» Task statement
The answer must be every line of the records below that contains the word "computer", copied out.

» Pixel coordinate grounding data
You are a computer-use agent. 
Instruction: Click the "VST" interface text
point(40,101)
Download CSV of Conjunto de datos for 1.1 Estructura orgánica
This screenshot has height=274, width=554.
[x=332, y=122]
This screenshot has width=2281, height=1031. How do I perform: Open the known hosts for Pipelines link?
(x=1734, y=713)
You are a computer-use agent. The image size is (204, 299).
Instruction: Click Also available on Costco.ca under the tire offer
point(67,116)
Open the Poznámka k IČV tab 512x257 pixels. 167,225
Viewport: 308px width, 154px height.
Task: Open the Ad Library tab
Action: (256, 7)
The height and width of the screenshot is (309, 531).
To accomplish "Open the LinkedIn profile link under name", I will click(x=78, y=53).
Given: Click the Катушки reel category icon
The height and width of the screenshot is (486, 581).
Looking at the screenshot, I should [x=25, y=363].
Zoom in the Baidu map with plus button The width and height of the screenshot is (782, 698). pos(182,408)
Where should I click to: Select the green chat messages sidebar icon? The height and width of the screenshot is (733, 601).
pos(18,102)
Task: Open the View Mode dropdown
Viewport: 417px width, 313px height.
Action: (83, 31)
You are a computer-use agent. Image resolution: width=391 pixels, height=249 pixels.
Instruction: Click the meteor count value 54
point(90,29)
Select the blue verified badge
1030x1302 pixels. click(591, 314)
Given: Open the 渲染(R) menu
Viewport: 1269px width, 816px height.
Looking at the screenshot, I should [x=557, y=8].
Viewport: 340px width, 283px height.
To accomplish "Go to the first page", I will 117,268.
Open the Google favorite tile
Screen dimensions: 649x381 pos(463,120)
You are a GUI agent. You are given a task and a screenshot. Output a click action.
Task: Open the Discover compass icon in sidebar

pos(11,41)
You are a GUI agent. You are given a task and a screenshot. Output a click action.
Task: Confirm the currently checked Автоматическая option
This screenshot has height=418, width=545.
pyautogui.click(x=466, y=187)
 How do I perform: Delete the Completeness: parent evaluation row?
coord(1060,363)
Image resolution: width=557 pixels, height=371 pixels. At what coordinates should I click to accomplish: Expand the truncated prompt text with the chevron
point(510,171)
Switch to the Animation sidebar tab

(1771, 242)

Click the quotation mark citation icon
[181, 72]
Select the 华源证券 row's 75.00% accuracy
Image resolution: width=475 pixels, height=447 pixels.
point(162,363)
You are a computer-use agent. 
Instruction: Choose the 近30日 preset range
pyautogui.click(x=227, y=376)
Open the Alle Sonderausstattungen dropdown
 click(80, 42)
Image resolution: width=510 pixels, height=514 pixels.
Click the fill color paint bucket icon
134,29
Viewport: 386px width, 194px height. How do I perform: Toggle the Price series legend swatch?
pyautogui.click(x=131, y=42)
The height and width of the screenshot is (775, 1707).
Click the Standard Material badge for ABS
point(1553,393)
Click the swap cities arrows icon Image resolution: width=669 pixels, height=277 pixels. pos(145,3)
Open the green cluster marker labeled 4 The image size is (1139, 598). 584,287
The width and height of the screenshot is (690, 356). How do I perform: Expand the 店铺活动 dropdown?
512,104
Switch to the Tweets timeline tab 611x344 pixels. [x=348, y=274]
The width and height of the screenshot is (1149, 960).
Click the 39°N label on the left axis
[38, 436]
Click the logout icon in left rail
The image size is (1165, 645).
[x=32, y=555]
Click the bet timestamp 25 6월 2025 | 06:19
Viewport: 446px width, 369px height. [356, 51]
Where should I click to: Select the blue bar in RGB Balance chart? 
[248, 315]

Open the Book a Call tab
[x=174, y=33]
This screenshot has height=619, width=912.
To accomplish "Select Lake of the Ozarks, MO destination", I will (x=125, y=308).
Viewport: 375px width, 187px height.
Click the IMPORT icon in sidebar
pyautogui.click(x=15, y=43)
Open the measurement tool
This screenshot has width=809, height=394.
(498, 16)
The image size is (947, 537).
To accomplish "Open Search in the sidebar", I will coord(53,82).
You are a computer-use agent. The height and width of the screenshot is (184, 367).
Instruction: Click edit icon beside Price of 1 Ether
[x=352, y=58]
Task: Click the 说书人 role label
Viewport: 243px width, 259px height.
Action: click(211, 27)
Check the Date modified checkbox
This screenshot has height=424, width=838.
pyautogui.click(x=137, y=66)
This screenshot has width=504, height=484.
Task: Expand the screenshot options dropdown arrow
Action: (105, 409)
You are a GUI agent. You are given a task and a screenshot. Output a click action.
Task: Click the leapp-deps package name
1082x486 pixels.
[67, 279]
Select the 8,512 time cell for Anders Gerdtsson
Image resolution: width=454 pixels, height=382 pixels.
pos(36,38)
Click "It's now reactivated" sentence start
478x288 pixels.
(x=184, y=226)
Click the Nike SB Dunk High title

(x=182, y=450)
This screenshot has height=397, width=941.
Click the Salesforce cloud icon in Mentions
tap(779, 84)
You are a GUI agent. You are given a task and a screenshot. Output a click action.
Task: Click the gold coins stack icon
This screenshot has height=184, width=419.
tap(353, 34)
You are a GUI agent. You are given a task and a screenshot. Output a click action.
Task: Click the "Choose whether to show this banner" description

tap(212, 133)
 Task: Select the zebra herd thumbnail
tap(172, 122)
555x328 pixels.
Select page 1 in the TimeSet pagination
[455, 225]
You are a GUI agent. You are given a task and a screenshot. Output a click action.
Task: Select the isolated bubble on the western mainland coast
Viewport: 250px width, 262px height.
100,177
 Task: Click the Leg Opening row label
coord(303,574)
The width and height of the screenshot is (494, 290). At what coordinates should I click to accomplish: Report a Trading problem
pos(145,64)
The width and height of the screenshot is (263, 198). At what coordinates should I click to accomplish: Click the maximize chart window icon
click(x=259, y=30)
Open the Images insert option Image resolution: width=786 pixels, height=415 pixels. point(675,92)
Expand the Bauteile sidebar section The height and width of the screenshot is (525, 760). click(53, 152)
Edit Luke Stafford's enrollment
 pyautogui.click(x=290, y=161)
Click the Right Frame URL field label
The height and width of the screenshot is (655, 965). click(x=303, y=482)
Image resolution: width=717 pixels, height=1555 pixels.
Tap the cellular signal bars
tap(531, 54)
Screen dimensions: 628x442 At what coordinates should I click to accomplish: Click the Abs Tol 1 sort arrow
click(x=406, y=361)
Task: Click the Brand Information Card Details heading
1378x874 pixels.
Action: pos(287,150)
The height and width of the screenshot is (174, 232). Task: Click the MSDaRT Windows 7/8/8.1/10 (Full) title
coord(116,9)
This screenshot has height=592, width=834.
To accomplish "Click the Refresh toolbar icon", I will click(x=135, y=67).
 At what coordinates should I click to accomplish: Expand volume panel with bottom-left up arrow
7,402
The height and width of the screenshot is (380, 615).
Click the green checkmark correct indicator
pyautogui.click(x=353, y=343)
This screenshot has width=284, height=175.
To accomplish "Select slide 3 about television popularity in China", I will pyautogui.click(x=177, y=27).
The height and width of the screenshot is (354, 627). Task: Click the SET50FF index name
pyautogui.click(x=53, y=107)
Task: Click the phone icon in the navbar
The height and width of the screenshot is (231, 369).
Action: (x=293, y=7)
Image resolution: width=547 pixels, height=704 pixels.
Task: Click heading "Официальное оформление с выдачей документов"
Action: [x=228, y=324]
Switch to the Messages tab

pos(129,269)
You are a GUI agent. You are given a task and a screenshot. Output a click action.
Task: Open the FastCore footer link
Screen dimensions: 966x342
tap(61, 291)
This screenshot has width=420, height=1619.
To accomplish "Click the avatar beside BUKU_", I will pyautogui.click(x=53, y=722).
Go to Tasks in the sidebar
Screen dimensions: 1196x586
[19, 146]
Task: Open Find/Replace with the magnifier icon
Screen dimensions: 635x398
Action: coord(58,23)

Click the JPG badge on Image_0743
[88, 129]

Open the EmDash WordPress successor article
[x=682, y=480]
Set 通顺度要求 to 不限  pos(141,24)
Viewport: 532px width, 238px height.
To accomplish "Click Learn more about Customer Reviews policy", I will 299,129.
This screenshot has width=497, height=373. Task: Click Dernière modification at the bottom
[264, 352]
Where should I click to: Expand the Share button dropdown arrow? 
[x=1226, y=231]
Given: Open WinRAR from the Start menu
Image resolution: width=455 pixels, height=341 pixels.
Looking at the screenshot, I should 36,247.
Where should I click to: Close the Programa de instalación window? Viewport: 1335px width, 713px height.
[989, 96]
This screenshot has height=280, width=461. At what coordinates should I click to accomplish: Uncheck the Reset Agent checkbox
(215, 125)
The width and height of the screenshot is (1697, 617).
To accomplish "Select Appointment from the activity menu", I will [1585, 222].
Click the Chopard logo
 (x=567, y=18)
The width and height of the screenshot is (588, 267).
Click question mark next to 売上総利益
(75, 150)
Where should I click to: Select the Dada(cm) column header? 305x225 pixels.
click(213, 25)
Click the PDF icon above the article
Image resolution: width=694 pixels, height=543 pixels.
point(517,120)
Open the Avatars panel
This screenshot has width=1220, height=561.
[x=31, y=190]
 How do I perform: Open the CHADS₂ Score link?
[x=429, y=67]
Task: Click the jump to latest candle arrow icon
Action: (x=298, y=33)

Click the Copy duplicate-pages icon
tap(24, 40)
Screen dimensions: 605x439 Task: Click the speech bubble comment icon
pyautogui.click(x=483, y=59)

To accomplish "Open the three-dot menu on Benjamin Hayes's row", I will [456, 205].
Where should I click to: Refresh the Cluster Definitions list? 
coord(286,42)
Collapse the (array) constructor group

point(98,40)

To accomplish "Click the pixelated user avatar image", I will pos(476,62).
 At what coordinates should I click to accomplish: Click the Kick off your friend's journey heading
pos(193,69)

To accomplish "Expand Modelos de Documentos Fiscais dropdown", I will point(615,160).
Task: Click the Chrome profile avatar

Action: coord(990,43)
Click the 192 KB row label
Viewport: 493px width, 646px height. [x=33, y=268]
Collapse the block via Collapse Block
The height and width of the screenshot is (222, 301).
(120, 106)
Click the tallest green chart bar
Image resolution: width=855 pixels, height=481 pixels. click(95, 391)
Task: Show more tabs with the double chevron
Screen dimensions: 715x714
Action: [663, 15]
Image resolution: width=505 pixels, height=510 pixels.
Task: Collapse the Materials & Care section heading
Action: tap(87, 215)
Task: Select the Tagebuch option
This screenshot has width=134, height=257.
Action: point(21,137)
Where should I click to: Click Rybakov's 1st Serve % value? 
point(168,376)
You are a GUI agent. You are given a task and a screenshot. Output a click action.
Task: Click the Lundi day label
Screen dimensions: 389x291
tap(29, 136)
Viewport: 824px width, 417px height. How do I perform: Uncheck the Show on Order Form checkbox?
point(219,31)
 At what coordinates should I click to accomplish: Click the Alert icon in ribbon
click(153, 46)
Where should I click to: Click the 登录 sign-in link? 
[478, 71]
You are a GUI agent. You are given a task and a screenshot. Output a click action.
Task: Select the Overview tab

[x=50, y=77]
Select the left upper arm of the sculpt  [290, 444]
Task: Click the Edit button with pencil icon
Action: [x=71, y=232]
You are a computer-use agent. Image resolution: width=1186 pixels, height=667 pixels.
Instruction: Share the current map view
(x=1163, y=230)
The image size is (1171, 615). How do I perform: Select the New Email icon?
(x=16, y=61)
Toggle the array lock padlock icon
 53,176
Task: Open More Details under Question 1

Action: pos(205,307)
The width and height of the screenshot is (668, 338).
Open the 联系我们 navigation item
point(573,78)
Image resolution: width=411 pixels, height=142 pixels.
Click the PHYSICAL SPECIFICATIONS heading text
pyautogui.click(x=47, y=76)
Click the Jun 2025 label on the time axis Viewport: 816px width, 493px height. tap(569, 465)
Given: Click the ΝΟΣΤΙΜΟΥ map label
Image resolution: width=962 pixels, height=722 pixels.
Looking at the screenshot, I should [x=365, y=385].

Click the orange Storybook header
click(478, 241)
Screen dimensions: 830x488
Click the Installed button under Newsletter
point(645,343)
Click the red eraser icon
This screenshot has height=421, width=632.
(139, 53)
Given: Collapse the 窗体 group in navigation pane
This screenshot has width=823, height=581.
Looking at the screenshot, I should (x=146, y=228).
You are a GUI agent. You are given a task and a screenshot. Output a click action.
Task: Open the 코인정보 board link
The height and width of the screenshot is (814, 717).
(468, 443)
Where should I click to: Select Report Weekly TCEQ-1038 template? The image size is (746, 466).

» Answer to the problem
You are a computer-use agent. 
You are a computer-use agent. The image size is (204, 299).
You are a computer-use agent. Image resolution: width=391 pixels, height=249 pixels.
You are a computer-use agent. 
You are a computer-use agent. The height and width of the screenshot is (184, 367).
You are a computer-use agent. Image resolution: width=1186 pixels, height=667 pixels.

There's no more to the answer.